• [Source records]
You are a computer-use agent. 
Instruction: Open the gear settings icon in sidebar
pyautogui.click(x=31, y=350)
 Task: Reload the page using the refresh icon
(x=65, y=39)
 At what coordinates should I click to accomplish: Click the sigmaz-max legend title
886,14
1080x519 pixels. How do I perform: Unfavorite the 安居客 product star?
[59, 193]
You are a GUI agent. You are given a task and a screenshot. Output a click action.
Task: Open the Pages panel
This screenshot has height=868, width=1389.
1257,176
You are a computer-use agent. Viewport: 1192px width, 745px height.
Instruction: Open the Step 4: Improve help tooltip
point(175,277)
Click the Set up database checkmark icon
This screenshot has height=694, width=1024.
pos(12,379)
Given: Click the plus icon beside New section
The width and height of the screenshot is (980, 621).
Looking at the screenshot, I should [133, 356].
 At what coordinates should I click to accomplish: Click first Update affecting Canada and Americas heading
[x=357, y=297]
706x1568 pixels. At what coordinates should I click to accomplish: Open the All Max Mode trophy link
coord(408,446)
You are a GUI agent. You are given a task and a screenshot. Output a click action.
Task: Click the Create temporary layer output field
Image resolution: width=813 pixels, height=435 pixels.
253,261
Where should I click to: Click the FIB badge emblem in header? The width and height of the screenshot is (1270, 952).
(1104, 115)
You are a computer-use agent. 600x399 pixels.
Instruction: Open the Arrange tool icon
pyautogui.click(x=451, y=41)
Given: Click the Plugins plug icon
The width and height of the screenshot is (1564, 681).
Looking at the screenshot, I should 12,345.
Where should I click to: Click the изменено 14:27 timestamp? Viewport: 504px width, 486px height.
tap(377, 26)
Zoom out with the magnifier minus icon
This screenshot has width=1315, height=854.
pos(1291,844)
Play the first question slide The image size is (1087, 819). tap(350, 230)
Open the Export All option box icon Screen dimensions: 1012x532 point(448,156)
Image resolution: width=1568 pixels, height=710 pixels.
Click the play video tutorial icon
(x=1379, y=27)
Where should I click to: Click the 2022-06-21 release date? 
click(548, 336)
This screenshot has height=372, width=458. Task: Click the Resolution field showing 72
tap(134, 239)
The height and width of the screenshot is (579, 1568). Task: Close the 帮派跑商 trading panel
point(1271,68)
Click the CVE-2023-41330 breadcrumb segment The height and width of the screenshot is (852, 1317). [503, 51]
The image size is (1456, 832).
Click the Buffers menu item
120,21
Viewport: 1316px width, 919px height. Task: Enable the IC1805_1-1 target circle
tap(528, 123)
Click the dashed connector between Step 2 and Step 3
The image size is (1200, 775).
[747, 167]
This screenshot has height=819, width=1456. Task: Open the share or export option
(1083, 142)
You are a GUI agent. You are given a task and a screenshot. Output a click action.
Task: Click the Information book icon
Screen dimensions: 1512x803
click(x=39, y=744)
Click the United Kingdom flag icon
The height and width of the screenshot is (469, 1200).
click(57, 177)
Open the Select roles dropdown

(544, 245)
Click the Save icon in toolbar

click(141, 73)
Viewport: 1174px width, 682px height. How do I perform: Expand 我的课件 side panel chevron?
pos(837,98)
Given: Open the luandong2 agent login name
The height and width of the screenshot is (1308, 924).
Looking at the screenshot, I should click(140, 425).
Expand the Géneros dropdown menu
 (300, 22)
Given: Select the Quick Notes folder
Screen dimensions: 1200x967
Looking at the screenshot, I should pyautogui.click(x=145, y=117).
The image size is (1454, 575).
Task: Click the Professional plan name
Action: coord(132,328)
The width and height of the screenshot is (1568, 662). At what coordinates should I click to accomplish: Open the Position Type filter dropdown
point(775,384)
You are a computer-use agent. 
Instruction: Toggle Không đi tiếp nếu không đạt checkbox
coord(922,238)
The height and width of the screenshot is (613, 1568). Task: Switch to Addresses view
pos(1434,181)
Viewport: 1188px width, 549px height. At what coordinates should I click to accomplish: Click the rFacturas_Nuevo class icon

• [Requirements] Reproduce word for word the lines starting with the one that contains "Viewport: 1316px width, 919px" and going on through the one that contains "click(57, 177)". Include both of those lines.

• [Full solution]
Viewport: 1316px width, 919px height. Task: Enable the IC1805_1-1 target circle
tap(528, 123)
Click the dashed connector between Step 2 and Step 3
The image size is (1200, 775).
[747, 167]
This screenshot has height=819, width=1456. Task: Open the share or export option
(1083, 142)
You are a GUI agent. You are given a task and a screenshot. Output a click action.
Task: Click the Information book icon
Screen dimensions: 1512x803
click(x=39, y=744)
Click the United Kingdom flag icon
The height and width of the screenshot is (469, 1200).
click(57, 177)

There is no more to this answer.